The creation of MSMEs in Granma: With the wind in their sails

Cuba opened up to the private sector and Granma, a province located in the east of the island, also joined the challenge of this new experience.

At the end of the year, the number of new economic actors in the country amounted to 1,286, including non-agricultural cooperatives and micro, small and medium-sized enterprises (MSMEs). From the first days of 2022 others have joined them.

But the fact that the province of Granma (10%) has the largest number of approved micro, small and medium-sized enterprises after Havana (40%), which are located in all its municipalities, has sparked surprise, with those analyzing the data noting it is both intriguing and astonishing.

There are now 135 of these new economic actors in Granma, among which a large number are linked to construction services, restaurants and others. Among them, Llama D’Monte stands out as an example, a venture dedicated to charcoal that has already become an exporter.

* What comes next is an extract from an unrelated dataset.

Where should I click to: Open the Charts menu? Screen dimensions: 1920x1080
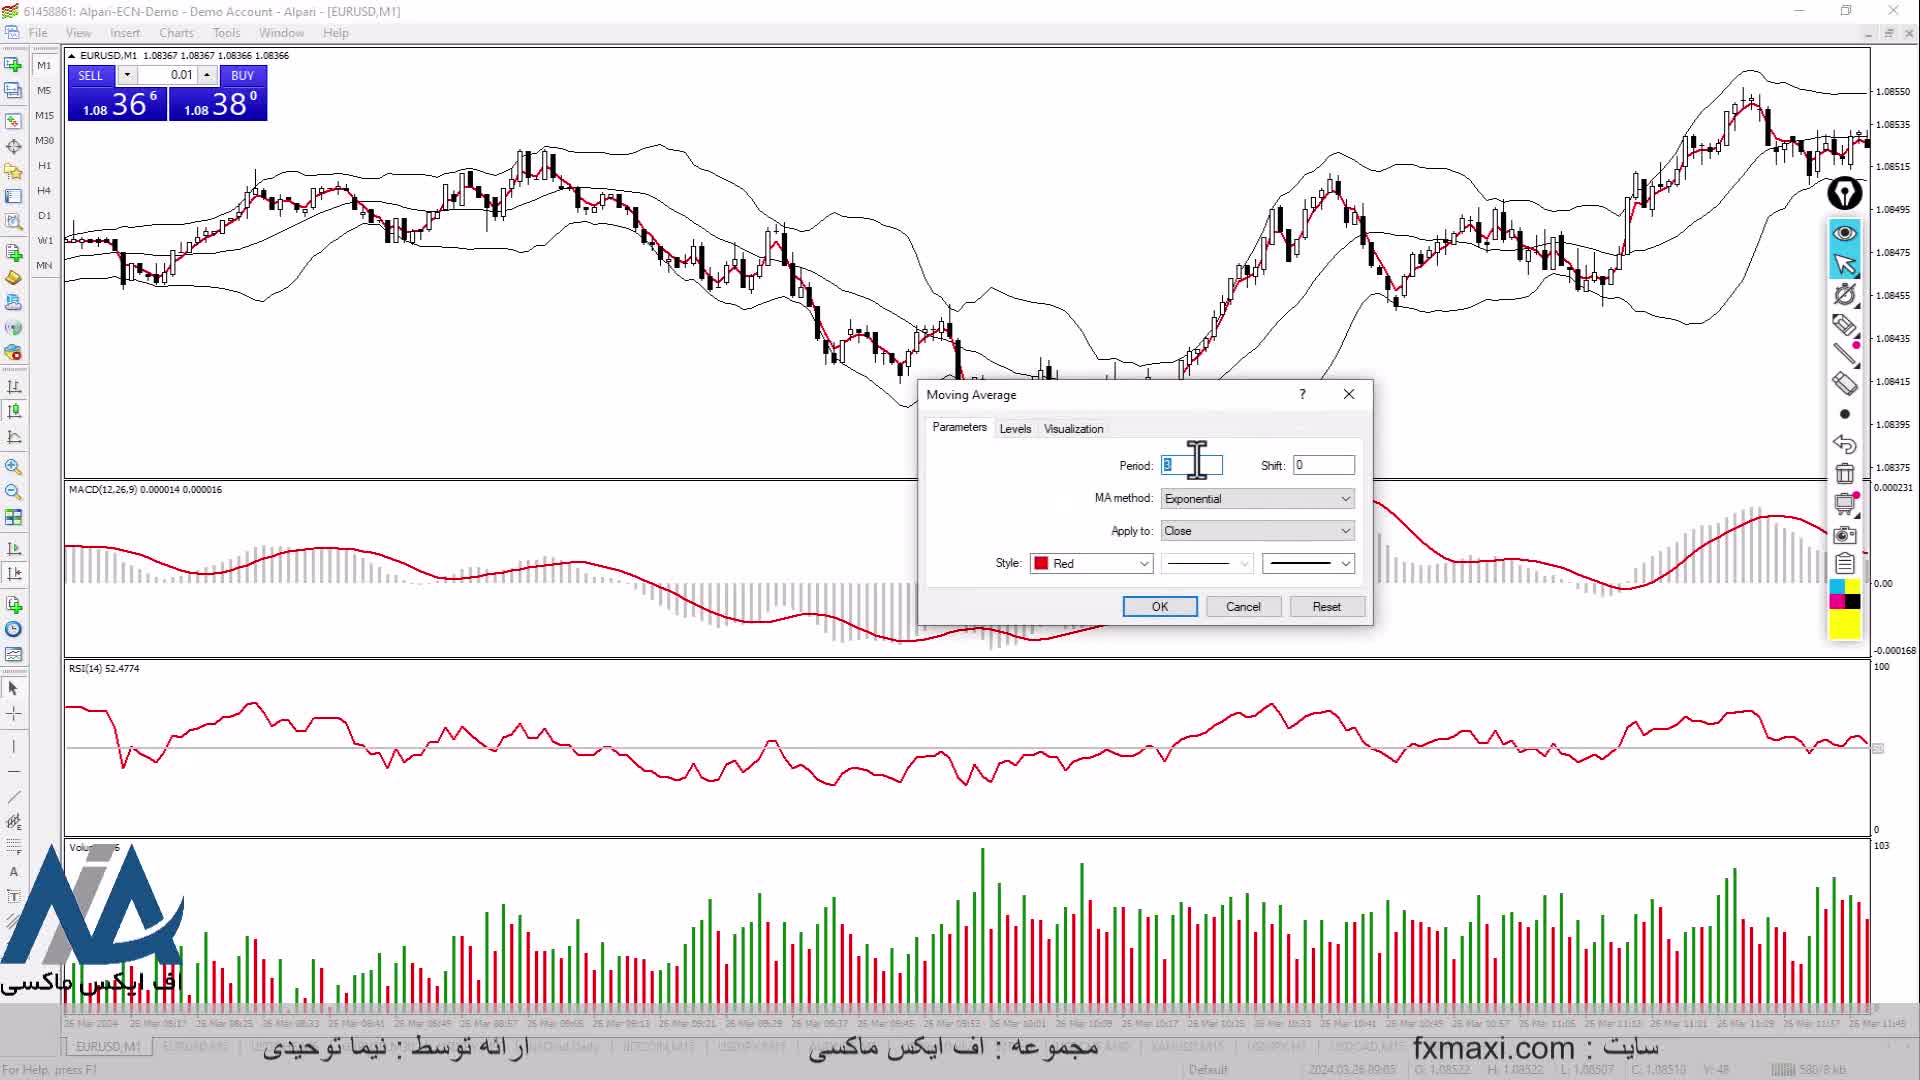(176, 33)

Some 800 kilometers east of the country’s capital, the territory does not stand out, for example, for its development or for having a growing number of self-employed workers in recent decades, a sector from which the new actors of the economy have emerged, to a large extent.

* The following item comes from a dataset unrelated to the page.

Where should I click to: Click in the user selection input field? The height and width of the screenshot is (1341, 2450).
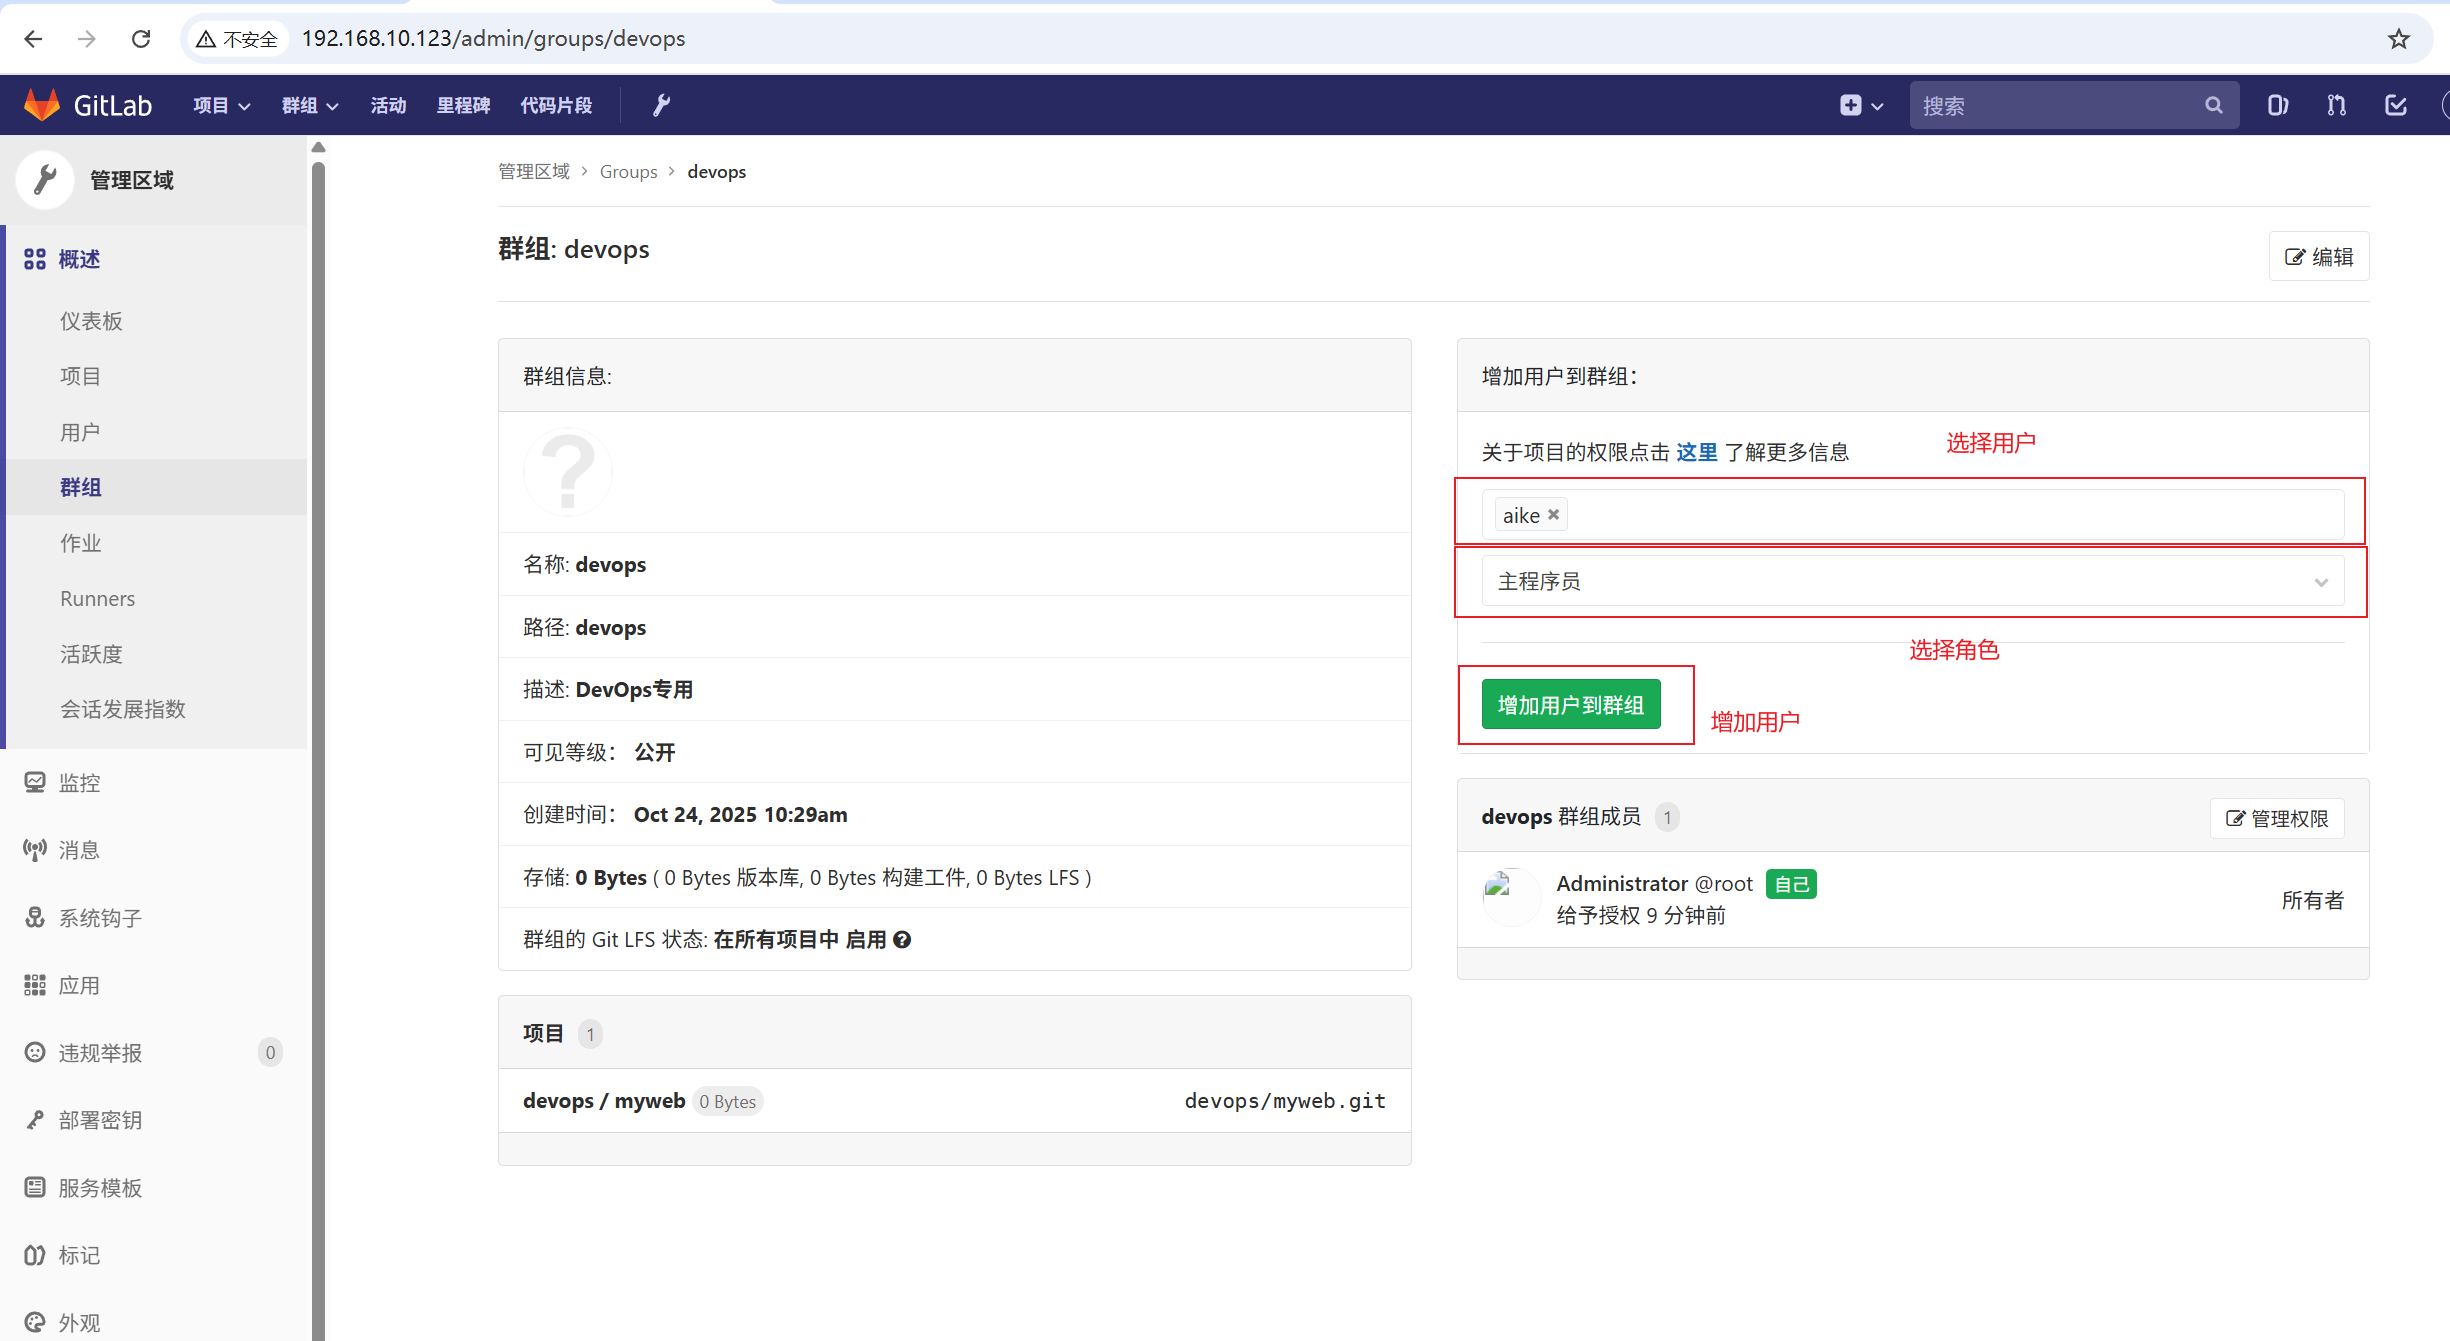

However, the president of the National Association of Economists and Accountants (ANEC) in Granma, Carlos Alberto Sánchez, does not see the figures for the province as “a sheer accident.” He assures that they are the result of a process in which authorities of the government, the Party, the University of Granma and ANEC itself took part. Its representatives toured each of the municipalities to contact and talk with workers in the non-state sector and others with similar potential.

The professor of Economics at the university assures that the idea was aimed at explaining the advantages and possibilities of taking advantage of this modality, and it worked. In addition to this, he says, there is a space available at the ANEC headquarters, where potential entrepreneurs receive advice on the process and help with the documentation.

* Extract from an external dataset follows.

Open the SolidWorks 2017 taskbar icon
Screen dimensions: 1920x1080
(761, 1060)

Jorge Luis Barberán, a self-employed worker and owner of La Cuchipapa, one of the most popular restaurants in Bayamo, is skeptical on this issue: “I am seeing that creating a MSME generates a similar enthusiasm as when the Self-Employment (TCP) modality emerged, to which many signed up without being clear about where they would get their raw materials or thinking that the State could provide them.” However, he recognizes that the process is beneficial and that the country needs companies with autonomy.

Professor Sánchez suspects that some of the private companies that have been created will not be able to “walk the walk,” and stresses the idea that in these cases there has been a lack of consultation and detailed information; as some aspire to have the local government supply them with raw materials or allocate them premises.

The number of micro, small and medium-sized enterprises in Granma also has other nuances. Government authorities recognize that most of them are reconverted businesses, mainly TCP ventures, seeking the long-awaited legal capacity which brings with it many advantages for their progress.

Local publications highlight that a significant number of MSME partners are young people. Particularly in Manzanillo, a territory that thrives on internal migration and whose main source of available employment is agriculture. Many people here have been able to identify the potential of their environment in this regard and have identified the way for their development.

In the current circumstances, in which there is no alternative but to create in order to solve their own and collective needs, people inevitably seek to open up new spaces. These new economic actors – enthusiastic or practical – recognize in their environment the possibilities for growth and are ready to take advantage of them. More than an impetuous desire, this is a necessity both for the territory and for personal economic evolution.